乙女は白灰と共に新たな年を迎える①
『聖夜に白灰は現れる』の番外編として、短編で掲載していた『乙女は白灰と共に新たな年を迎える』を修正して投稿し直したものです。(短編の方は削除しました)
孤児院育ちのマーチェは白灰の髪を持つ男性グレイアースと聖夜に出逢い、彼の元で働くことになる。しかし、マーチェは新米侍女である筈なのに彼の帰郷に付いていくことになりーー?
今日は一年最後の日。
どこもかしこも新年を迎える準備で大忙しな日。
しかし、忙しいと言っても夜は家族と過ごす。
温かい部屋の中、共に年越しの鐘の音を聴くのだ。
だが、これは世間一般的にという意味で、全ての人々に当てはまる訳ではないのであるーー。
「どうしてこんな事になってるんだろ……」
「それは、俺が新年を実家で過ごそうとグルーデオに来たからだ」
マーチェは現在進行形で途方に暮れていた。
「わたしが付いてくる必要、ありました?」
「おおいにある。新米だから、早く仕事を覚えさせる為に俺に同行させた」
「でも、これは侍女の仕事じゃないと思います……」
聖夜の日、教会からグレイアースの邸まで行くとそのまま採用となった。グレイアースが家令に一言「今日からうちで働かせる」と言っただけなのに「承知しました」で済んでしまい吃驚したのは記憶に新しい。
その後、色々あったが無事彼の家で働き始めるーー筈だった。
「確かにこれは違う」
「じゃあ退いてください」
「断る」
「何でですか?」
「俺が、この体勢でいたいから」
「むぅ」
グレイアースに雇われたのだから別に可笑しくない。
そう、可笑しくない……のだが。
(新米侍女の一番最初の仕事が雇い主に付いて雇い主の実家に行くことって……普通あるの?)

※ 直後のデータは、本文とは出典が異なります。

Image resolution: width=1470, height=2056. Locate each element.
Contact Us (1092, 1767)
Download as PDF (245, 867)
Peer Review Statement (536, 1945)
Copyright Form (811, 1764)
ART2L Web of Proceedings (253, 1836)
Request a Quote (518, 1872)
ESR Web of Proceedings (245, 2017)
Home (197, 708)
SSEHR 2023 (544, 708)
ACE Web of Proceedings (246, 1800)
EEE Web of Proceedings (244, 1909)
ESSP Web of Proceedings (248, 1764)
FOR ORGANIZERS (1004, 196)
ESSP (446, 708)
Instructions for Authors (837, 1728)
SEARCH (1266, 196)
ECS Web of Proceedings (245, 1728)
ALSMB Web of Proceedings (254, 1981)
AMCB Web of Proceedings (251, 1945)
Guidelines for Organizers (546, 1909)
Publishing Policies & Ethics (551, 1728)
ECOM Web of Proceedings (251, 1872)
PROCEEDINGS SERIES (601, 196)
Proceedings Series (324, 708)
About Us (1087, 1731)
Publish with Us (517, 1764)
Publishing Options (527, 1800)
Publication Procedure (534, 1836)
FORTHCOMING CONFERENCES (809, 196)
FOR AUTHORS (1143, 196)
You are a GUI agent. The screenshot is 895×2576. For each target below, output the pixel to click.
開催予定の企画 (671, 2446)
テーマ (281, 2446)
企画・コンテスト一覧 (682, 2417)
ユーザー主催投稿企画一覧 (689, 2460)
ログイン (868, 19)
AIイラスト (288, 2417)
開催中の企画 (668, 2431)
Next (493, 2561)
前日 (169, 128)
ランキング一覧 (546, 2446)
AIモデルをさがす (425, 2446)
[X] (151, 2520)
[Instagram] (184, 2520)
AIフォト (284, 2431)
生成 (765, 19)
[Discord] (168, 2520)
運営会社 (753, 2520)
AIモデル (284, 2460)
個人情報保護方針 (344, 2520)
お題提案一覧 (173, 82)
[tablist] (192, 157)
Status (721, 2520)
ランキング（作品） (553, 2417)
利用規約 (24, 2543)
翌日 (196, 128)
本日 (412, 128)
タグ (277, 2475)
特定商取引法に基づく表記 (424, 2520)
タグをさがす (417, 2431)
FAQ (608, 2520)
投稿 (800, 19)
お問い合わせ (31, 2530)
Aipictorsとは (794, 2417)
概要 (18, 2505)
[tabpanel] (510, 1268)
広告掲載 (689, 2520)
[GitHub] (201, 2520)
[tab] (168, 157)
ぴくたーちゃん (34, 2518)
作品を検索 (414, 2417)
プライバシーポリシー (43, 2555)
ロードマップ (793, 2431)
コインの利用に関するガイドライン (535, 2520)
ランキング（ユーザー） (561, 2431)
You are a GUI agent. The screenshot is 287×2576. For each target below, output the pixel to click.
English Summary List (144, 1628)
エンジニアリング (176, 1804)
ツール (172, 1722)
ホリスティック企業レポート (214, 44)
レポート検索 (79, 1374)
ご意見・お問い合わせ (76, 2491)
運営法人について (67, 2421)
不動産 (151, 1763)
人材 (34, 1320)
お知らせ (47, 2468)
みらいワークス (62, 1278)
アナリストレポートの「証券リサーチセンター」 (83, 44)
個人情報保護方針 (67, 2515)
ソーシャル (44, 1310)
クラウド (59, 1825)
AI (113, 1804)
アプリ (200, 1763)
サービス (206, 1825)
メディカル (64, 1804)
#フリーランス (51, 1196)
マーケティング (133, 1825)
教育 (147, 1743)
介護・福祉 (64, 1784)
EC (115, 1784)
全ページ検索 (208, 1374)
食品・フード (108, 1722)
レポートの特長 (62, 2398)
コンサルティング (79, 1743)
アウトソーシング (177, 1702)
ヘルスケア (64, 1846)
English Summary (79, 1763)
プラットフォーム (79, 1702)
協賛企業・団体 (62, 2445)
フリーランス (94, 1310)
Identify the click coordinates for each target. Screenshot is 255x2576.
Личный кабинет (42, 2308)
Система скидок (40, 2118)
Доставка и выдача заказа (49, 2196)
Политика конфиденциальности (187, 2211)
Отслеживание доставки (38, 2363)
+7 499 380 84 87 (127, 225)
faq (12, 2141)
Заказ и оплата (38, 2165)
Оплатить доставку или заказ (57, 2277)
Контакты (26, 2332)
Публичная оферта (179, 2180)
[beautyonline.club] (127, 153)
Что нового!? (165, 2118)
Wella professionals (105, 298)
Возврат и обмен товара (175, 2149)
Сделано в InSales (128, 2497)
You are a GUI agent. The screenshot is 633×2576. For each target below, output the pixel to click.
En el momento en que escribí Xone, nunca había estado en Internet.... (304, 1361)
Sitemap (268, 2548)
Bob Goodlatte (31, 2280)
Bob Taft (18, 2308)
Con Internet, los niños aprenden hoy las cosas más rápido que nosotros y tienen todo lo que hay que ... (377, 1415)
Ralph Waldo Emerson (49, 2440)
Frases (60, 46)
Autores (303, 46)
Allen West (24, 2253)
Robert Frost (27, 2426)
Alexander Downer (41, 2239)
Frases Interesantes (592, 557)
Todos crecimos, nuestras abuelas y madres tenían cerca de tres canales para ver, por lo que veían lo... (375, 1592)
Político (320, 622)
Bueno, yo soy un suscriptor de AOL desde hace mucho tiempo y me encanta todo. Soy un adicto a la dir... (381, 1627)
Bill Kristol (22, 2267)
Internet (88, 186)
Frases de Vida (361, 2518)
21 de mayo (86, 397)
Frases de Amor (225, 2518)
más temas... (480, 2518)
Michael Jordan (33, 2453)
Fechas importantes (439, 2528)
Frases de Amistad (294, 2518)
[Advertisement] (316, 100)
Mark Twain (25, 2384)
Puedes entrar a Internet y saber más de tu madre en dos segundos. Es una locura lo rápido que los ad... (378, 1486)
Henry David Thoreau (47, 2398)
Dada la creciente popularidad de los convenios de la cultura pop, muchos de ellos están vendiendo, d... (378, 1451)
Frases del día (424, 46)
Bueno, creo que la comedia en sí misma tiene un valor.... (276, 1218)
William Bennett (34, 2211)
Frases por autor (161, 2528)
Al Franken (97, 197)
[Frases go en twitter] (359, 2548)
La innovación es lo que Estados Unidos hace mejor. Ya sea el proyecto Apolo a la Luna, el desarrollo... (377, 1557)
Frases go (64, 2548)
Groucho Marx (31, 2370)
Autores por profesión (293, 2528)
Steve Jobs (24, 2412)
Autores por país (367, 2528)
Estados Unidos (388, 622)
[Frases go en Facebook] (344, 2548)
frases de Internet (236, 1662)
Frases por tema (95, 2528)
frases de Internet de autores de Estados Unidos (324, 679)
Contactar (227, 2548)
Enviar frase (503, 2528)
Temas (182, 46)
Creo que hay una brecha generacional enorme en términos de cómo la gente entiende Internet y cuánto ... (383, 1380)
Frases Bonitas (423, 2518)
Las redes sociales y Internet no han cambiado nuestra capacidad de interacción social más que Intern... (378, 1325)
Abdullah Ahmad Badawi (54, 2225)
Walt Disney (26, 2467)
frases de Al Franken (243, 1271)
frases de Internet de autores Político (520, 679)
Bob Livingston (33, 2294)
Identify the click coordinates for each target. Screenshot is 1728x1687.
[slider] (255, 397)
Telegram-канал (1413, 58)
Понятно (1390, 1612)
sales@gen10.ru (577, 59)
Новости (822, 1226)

現在マーチェがいるのは城下にあるグレイアース邸ではなく王都から馬車で一週間程で辿り着くグルーデオという場所で、ここはグレイアースの実家が治めている土地である。
マーチェは新年を、彼の家で迎えようとしていた。
ーー何故か、膝枕をした状態で。
「グレイアース様」
「グレイ」
「……グレイ様、本当にこの状態で新年を迎えるつもりですか?」
「ああ」
「わたしの膝、そんなに良いですか……?」
「良い、とても良い」
犬が懐くとこんなだろうという感じに、グレイアースはマーチェの膝に頬擦りしている。
彼の髪を触ると、聖夜に思った通り、もふもふしていた。
(もふもふしてるのはいいんだけど、グレイ様にどうして膝枕をする羽目になったんだっけ?)
そもそも今に至るまで可笑しい事ばかりだった気がするのは、マーチェの気のせいだろうか。
ご機嫌なグレイアースを見下ろしながら、マーチェはここに来るまでの経緯を思い返した。